Creature Thoughts, March-April 2022: Dear Dear Deer

A fuzzy yearling fawn from several years ago.

I don’t mean to feed the deer. I know it’s not legal to do so. In fact, it’s illegal in my state (and many others) to feed any wildlife other than the birds. However, the deer (and the squirrels and the chipmunks and the occasional raccoon, saints preserve us) have minds of their own.

I had no sooner put the seed out for the birdies this morning, when I turned to see three large does helping themselves to my feeders.

The deer haven’t just eaten the seeds.
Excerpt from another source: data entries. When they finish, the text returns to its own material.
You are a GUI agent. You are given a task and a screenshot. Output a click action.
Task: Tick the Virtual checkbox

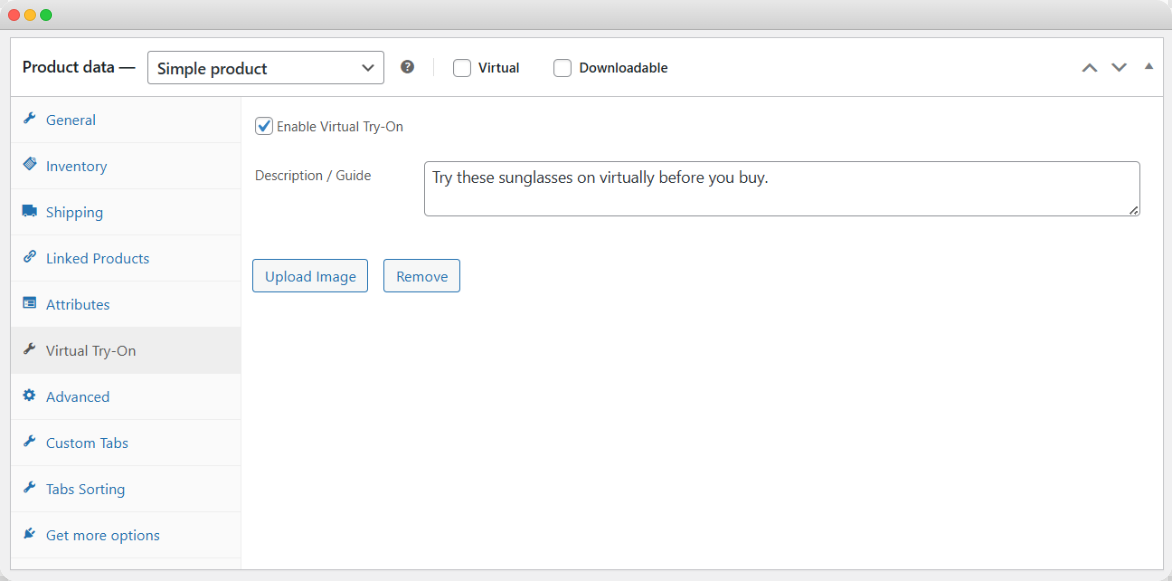462,68
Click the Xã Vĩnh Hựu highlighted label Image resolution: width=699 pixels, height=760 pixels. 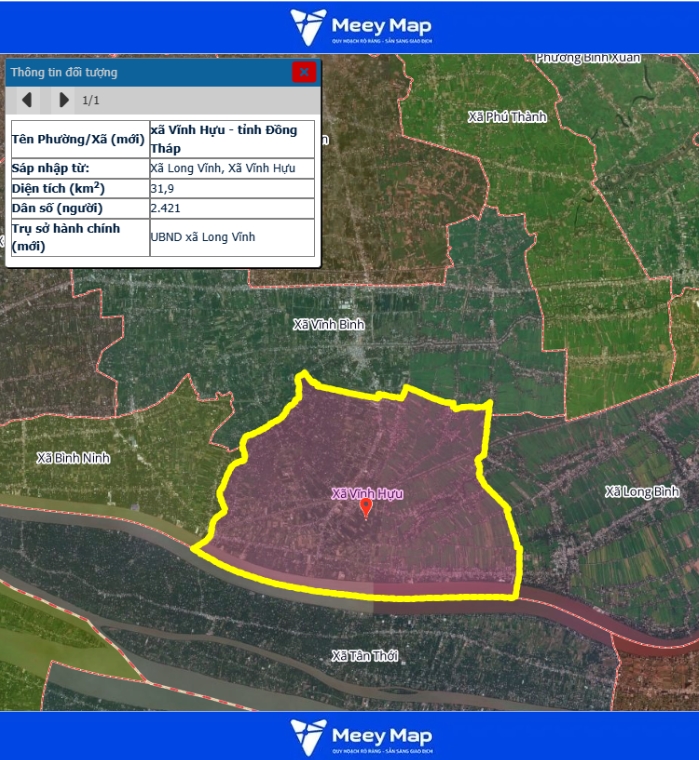click(x=367, y=493)
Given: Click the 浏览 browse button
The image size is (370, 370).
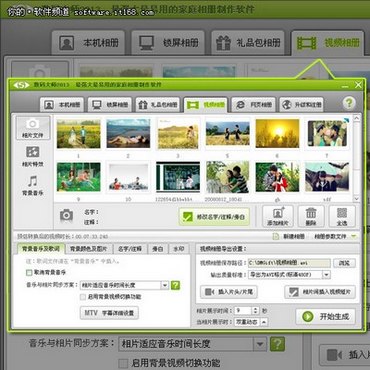Looking at the screenshot, I should click(344, 263).
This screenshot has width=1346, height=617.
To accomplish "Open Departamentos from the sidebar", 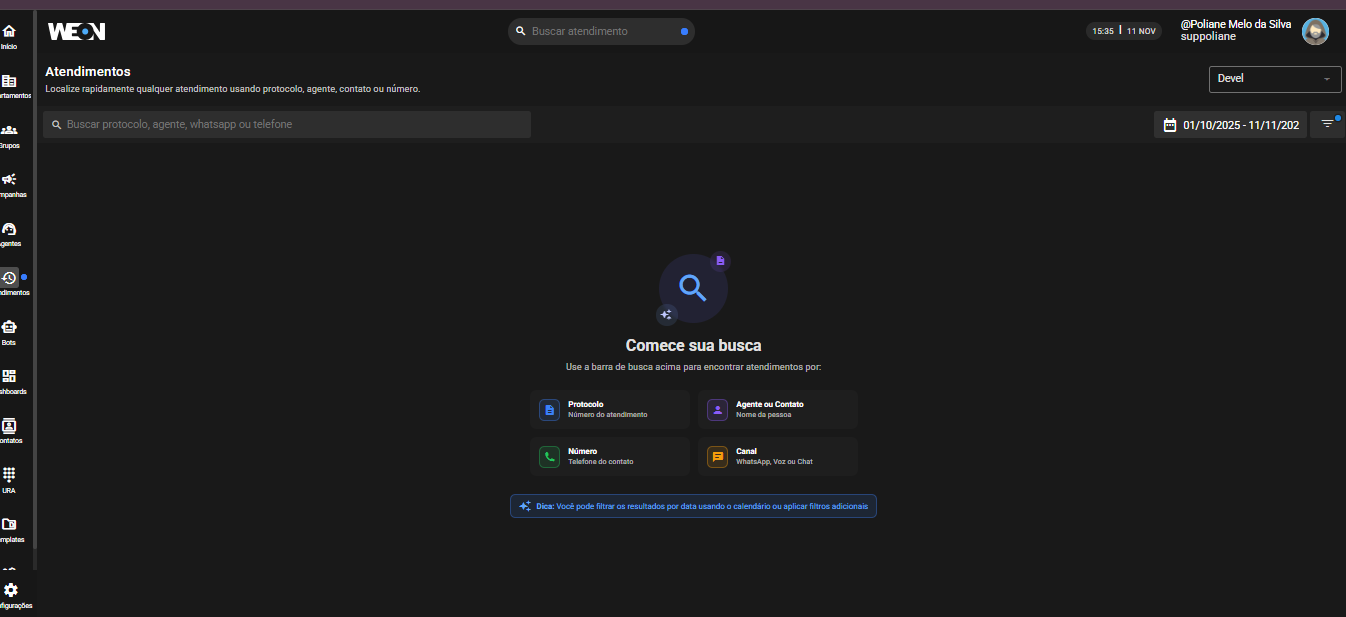I will tap(9, 82).
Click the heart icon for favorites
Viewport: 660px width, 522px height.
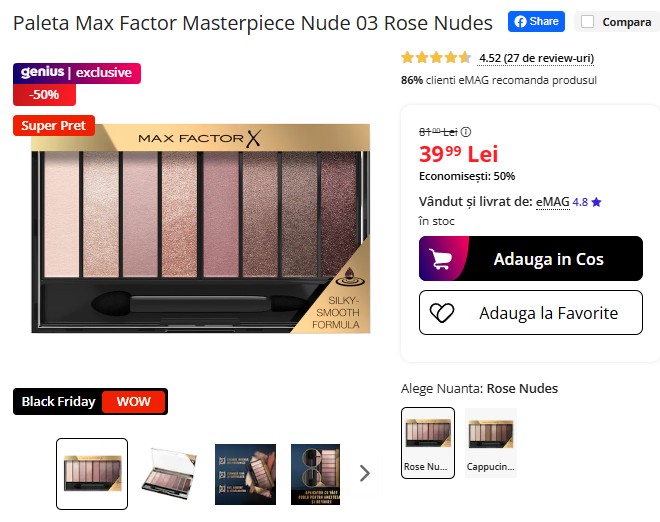click(442, 313)
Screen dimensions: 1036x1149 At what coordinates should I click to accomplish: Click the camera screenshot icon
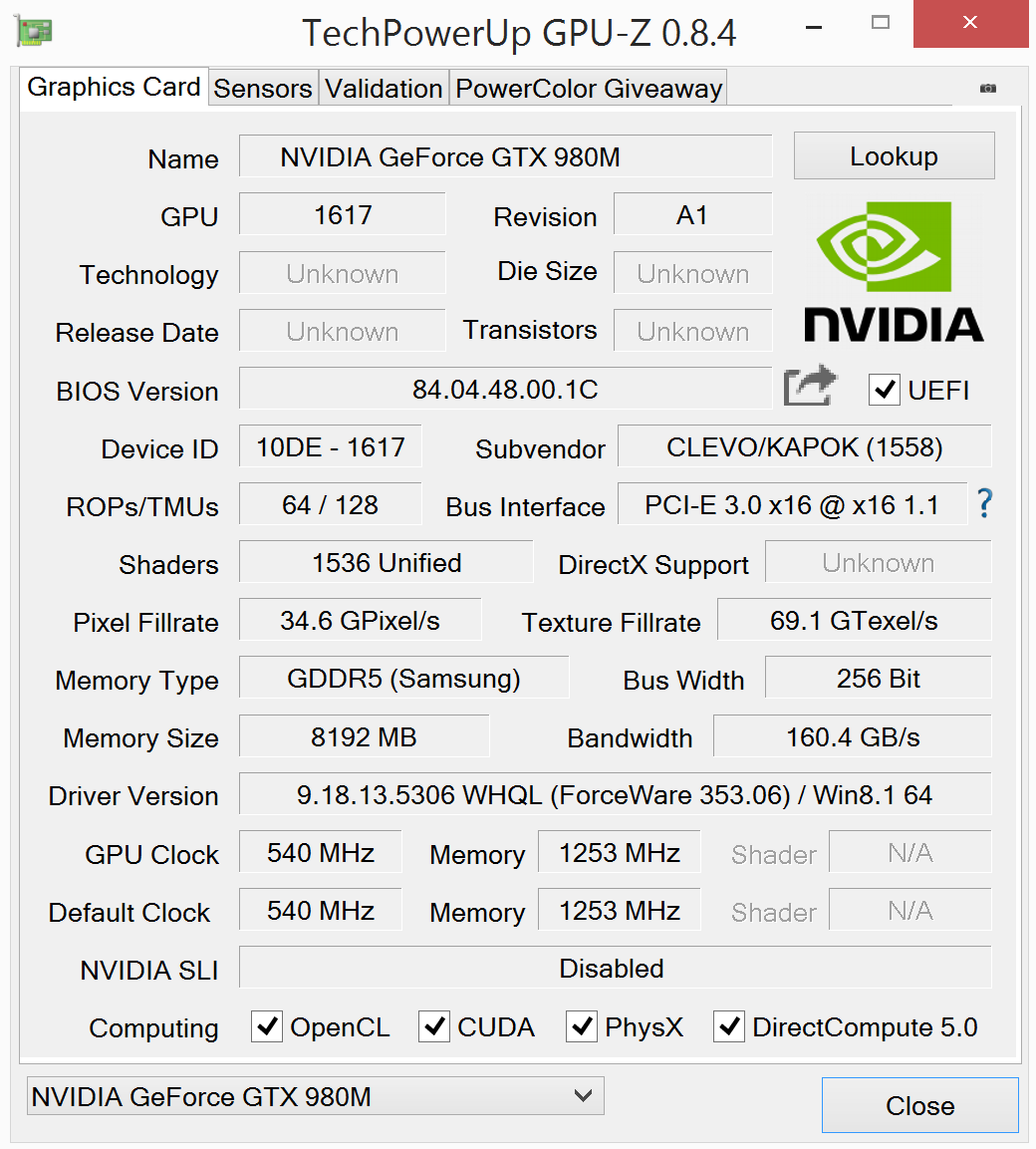coord(987,88)
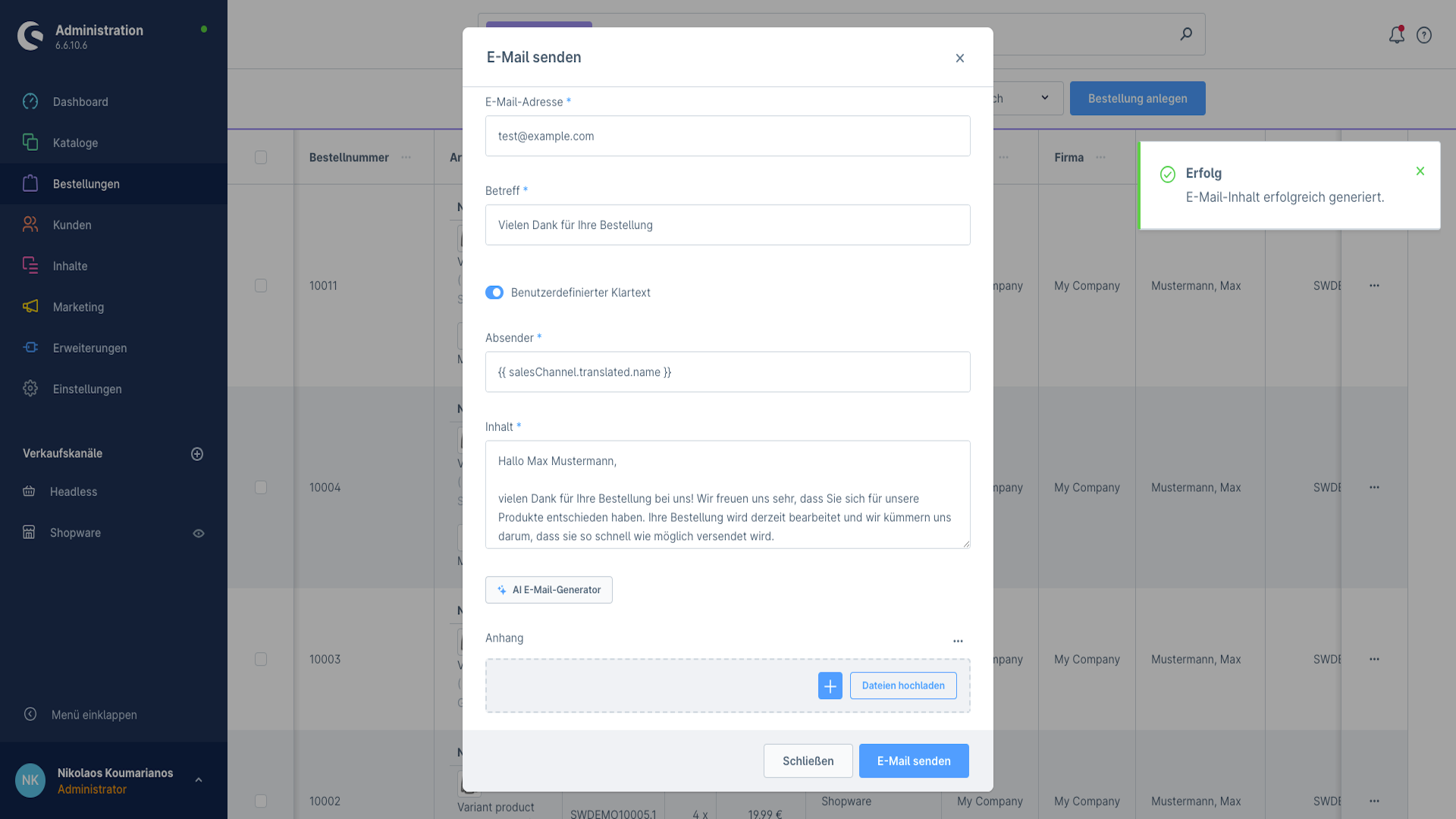Open the Bestellnummer column options menu
The image size is (1456, 819).
click(x=406, y=158)
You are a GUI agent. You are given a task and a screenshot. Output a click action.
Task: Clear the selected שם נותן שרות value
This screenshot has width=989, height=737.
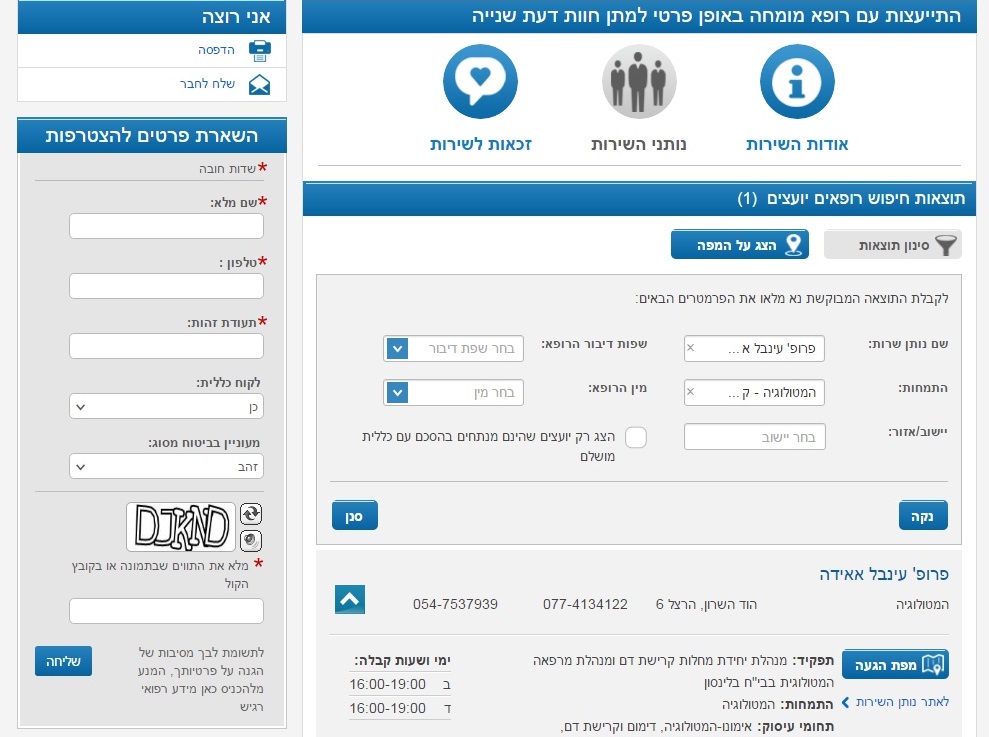(690, 349)
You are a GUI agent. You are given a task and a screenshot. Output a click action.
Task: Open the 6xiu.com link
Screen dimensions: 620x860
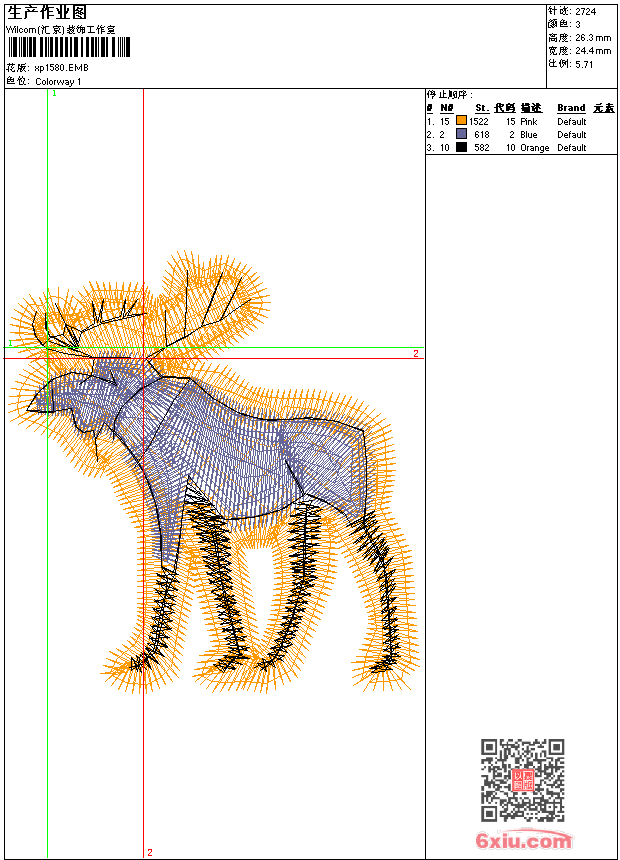click(x=523, y=841)
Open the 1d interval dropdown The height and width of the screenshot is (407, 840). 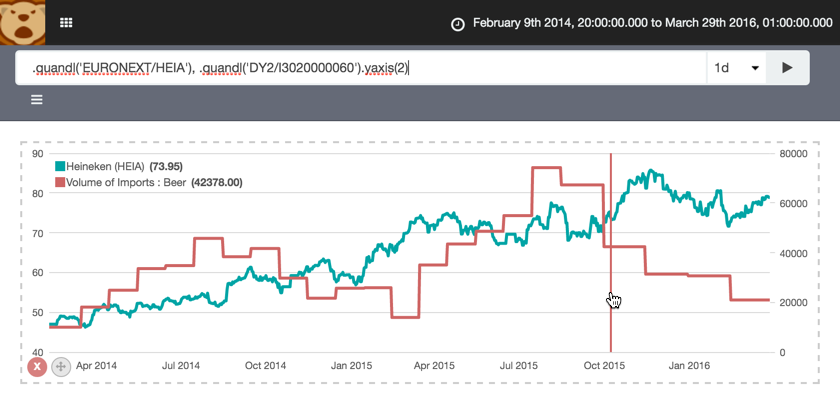735,68
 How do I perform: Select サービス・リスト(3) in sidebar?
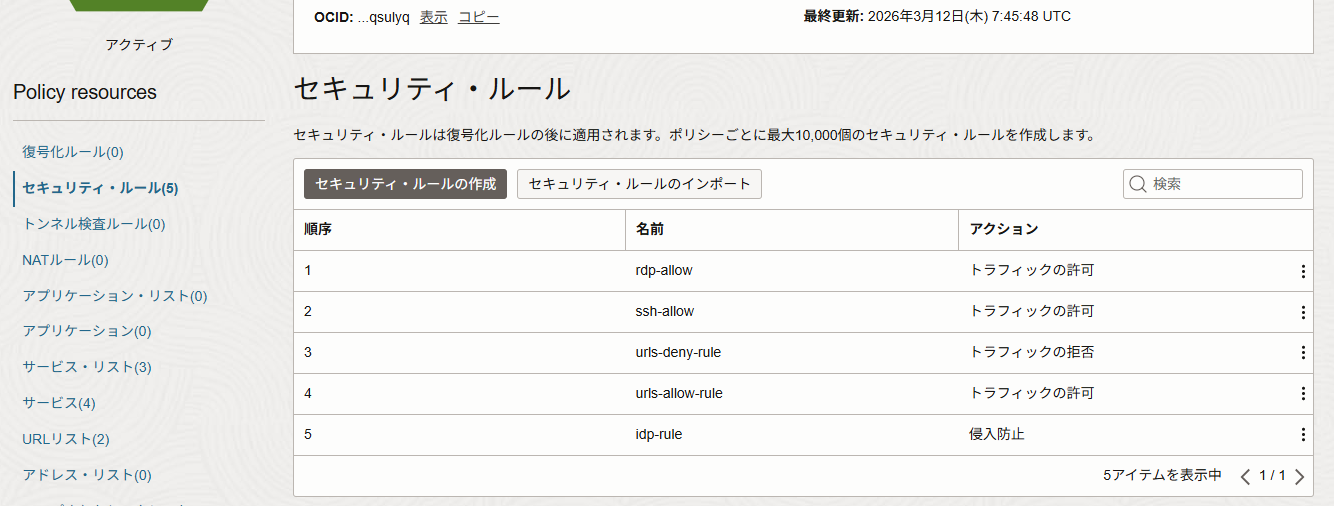tap(87, 367)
At times, they’ve torn down entire feeders, breaking the cables that hung them, to get to more of the food. (They also dive into my veggie garden, nibble my baby daylily plants to the roots, and eat the tender new buds before they can bloom…but that’s another story.)

Today, I stepped back out onto the front porch with the intent to ask them to leave. They trotted to the edge of the yard, but before crossing the road, turned to look at me.

“You do know you aren’t birds, right? And the stuff you’re eating is bird food.”

We’re hungry.

“There’s plenty of grass starting to turn green now, and I’m sure buds are beginning to show on at least some of the bushes in the forest.

We’re very hungry. The seeds are richer.

I hadn’t really expected to get such clear responses, honestly. Deer aren’t normally all that chatty with me (not that three brief sentences constitute much of a conversation). I mostly get little blasts of emotion as they flick their flags at me and trot haughtily into the woods–when they decide to notice me at all, that is.

Then, one doe turned so that I saw her at a different angle. Her coat, I realized, was scruffy where the winter covering was coming out in little clumps, revealing the dark, smooth summerwear beneath. I saw that what I was looking at, however, may not all have been caused by the lights and shadows playing in a changing coat. Was I looking at ribs?

She shifted again, and I thought I could make out the tips of her hipbones.

The winter hadn’t been overly snowy (not so far, though here in upstate New York, it will be May before we can stop worrying about that). It had been strange, though. Odd blasts of arctic cold, days on end of high winds, the occasional snow and ice storm thrown in for good measure. Recently, we’ve had warm spells for a bit, and then Ma Nature would throw a bit of a tantrum and hit us again with a stretch of January. The groundhog may have been yanked out of his Pennsylvania burrow in early February, but I never saw one around here till just the other day.

The deer haven’t fared well.

“Okay,” I told them, “I get the message. I’ll put more birdseed on the shopping list. Just, please…don’t eat my daylilies.”